__Your goal__: Look at each line below and count those with the word "computer"; the answer is that number only.

__Material provided__:
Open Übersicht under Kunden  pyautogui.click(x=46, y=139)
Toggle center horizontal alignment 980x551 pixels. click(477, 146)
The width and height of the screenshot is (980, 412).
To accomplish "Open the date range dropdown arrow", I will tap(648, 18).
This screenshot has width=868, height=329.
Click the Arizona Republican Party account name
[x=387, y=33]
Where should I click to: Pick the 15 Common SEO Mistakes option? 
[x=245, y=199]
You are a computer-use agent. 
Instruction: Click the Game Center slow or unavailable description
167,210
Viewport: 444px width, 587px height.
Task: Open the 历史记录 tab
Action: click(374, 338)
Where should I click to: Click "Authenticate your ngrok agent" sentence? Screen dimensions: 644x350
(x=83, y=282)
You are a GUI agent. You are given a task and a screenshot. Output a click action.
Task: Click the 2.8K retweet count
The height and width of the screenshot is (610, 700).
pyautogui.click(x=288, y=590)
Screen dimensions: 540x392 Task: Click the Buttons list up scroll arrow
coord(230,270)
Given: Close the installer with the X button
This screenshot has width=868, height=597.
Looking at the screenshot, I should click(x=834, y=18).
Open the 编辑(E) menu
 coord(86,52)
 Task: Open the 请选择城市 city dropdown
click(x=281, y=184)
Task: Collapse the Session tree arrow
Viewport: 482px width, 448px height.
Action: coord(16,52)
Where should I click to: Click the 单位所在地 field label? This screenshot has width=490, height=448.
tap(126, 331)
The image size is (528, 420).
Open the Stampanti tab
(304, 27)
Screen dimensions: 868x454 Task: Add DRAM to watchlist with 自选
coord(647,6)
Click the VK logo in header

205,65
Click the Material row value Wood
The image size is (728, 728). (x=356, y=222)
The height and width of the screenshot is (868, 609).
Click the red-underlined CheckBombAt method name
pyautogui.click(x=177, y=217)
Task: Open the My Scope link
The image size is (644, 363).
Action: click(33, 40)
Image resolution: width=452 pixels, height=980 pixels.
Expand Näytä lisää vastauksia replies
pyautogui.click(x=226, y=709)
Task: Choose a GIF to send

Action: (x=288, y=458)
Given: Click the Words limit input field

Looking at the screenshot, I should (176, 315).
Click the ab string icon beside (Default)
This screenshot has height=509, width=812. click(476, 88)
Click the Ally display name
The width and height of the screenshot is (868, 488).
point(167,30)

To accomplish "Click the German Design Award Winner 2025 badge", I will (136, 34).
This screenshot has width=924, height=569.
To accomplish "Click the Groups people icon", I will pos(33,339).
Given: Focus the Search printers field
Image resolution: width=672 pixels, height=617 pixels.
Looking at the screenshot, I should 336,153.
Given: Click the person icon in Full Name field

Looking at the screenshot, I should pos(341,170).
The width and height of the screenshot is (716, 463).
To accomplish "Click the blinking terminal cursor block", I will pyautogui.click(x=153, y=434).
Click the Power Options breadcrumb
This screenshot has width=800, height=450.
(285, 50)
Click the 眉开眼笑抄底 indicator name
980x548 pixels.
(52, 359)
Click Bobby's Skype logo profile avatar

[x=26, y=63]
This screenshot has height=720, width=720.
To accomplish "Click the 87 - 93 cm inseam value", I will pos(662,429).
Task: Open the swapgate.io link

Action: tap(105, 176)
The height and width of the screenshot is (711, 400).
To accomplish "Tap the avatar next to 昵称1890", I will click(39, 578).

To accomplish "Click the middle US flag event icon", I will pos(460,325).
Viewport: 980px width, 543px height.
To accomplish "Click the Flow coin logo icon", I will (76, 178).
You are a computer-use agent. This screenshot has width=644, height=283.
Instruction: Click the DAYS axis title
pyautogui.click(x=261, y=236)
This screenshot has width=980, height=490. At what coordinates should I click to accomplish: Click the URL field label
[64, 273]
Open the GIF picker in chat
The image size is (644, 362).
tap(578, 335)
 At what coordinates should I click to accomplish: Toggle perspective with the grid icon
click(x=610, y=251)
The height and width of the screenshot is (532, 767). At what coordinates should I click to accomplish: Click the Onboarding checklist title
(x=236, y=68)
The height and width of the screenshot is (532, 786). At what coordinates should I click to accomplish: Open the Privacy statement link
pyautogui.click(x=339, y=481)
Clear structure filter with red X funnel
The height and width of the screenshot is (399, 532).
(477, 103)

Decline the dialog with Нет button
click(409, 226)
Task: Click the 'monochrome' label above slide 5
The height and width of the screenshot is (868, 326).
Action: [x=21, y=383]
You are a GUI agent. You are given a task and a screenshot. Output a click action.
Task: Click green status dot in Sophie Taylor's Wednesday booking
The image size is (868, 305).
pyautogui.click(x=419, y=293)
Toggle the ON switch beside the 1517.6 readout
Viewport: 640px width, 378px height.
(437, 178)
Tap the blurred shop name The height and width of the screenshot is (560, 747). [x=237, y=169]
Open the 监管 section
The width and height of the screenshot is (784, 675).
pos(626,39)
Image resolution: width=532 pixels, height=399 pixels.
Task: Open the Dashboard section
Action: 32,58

__Result__: 2